PAULINE BARTOLONE, BYLINE: Dennie Wright lives an Indian Valley, a tiny Alpine community at the northern tip of the Sierra Nevada Mountains, close to the Nevada state border.
DENNIE WRIGHT: We're back in the backcountry, you might say, but it is a beautiful place to live and that's why we choose to live here.
BARTOLONE: But it's not a place that insurance companies prefer to do business. In 2014 a major insurer, Blue Shield of California, stopped selling policies to individuals in many parts of Northern California. That left Anthem Blue Cross as the only insurer selling in all of that region on the exchange. Dennie Wright has one of those Anthem Blue Cross plans. He also has piles of medical bills and and insurance paperwork from over the past year. He had several heart related emergencies and was flown across the state border to a Nevada hospital.

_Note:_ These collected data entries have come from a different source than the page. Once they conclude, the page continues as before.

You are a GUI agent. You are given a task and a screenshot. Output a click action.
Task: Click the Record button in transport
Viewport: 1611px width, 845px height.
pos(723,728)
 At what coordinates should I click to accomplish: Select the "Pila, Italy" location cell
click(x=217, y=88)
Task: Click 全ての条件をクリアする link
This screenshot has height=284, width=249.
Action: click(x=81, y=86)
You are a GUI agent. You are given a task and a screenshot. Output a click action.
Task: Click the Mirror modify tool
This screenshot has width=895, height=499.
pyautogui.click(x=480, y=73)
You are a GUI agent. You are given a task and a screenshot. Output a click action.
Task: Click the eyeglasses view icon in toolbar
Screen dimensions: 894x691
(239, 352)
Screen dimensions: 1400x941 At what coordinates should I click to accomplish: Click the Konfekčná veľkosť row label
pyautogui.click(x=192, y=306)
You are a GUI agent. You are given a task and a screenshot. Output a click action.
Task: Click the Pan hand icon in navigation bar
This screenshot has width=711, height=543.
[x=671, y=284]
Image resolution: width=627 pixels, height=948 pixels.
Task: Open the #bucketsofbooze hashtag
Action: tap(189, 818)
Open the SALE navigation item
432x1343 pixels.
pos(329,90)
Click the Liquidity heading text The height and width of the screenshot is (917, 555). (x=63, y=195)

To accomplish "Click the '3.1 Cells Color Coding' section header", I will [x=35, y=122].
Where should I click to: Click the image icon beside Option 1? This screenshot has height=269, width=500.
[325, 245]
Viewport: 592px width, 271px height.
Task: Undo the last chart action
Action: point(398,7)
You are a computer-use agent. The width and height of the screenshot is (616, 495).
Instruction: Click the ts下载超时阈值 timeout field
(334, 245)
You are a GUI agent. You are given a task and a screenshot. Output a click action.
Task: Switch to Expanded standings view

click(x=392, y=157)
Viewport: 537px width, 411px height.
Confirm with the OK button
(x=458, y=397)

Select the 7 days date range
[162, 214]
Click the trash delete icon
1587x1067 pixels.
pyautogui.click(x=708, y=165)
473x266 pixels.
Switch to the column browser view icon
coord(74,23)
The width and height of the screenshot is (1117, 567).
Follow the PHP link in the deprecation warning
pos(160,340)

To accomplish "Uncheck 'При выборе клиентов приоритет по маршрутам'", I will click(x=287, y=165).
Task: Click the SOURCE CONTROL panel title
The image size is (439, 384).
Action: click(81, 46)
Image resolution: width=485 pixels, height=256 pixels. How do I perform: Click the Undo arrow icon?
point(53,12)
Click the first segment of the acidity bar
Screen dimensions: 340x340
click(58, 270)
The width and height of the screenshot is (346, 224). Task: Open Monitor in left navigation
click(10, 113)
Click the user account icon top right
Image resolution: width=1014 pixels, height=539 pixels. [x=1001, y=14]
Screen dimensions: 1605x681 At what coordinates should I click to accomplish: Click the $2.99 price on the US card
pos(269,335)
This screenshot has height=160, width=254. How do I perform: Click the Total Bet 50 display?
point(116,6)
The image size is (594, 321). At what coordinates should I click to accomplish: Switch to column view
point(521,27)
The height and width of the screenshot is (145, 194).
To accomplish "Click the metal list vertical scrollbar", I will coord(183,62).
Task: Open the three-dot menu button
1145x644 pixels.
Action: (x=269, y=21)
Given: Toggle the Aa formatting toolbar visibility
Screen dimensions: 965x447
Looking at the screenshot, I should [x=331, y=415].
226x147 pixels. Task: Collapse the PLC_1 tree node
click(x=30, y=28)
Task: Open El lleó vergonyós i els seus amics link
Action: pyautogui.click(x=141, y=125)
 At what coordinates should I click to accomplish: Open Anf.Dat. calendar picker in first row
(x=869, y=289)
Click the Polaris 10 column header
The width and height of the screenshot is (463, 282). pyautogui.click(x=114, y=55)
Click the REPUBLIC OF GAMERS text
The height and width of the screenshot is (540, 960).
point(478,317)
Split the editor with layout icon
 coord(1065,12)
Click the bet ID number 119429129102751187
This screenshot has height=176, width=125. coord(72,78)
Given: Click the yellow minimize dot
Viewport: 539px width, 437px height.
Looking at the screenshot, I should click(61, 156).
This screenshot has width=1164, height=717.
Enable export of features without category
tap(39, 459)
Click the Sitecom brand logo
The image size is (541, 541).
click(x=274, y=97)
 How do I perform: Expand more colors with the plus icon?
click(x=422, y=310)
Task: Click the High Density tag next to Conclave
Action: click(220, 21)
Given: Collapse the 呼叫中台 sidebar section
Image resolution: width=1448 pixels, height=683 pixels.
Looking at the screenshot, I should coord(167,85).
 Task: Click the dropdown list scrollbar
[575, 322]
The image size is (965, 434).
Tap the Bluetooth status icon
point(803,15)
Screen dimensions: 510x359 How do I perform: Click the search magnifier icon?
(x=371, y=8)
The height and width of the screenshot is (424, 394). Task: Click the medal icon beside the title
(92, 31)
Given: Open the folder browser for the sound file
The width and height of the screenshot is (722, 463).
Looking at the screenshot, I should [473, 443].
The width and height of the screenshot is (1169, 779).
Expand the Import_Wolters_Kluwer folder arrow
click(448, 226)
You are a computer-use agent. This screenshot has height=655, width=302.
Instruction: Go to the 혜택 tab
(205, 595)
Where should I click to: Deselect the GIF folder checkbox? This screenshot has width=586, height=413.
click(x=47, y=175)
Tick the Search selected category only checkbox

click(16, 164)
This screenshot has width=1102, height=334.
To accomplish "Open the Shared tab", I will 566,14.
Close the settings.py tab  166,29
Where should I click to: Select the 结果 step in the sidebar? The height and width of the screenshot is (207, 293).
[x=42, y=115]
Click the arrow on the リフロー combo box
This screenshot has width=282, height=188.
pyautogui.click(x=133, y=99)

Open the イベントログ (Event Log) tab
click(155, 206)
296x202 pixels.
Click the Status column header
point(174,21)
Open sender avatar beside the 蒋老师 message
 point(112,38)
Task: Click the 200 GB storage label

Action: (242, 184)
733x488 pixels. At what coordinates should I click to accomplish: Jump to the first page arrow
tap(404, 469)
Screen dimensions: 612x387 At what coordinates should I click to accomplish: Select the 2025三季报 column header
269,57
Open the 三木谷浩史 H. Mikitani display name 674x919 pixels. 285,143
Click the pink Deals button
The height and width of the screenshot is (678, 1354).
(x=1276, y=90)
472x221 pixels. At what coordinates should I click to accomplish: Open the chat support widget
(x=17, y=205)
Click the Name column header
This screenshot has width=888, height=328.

D. WRIGHT: One of the things they don't want you to do is to get stressed out, and when you look at a bill like that think it might not be covered, there's nothing much more stressful than that.
BARTOLONE: The problem is Anthem Blue Cross covers emergencies out-of-state, but not routine care. Wright is still going back and forth with the insurer to get his Nevada care fully covered. And he's not sure what, or if, the company will pay if he continues to see the doctors in Nevada who are most convenient for him. Wright says the system makes no sense to him.
D. WRIGHT: I mean, you should have some choices, and especially if you're going to have one that's not going to cover you in the places you choose to go.
BARTOLONE: Thousands of Californians may feel like Dennie Wright. People in zip codes all across Northern California who need financial help to buy coverage are stuck with one insurer in Covered California. The exchange is discussing how to change that, but Executive Director Peter Lee says the insurance market in rural Northern California has been difficult for a long time.
PETER LEE: We aren't the solution to all the problems that have always been there in terms of challenges in rural communities, and that's something we're certainly looking how to improve access and choice and we'll continue doing that.
BARTOLONE: Covered California should help increase the number of insurers, says consumer advocate Anthony Wright from Health Access. He says policymakers should also lean on insurers and providers to participate in that market.
ANTHONY WRIGHT: Some of this is a combination of putting pressure on the insurers and some of this is trying to do work to actually increase the number of providers on the ground in these areas, whether through more training incentives to be in some of these more rural areas.
BARTOLONE: Wright says more insurers in the marketplace make it more likely people can get the care they need.
A. WRIGHT: At one level we're trying to make a functioning market, but it still means that consumers are at the mercy of the market.
BARTOLONE: There are other health insurance options for Dennie Wright, but not through Covered California. Not everybody knows about those options or can afford them. For NPR News, I'm Pauline Bartolone in Sacramento
CORNISH: This story is part of a reporting partnership with NPR, Capital Public Radio and Kaiser Health News.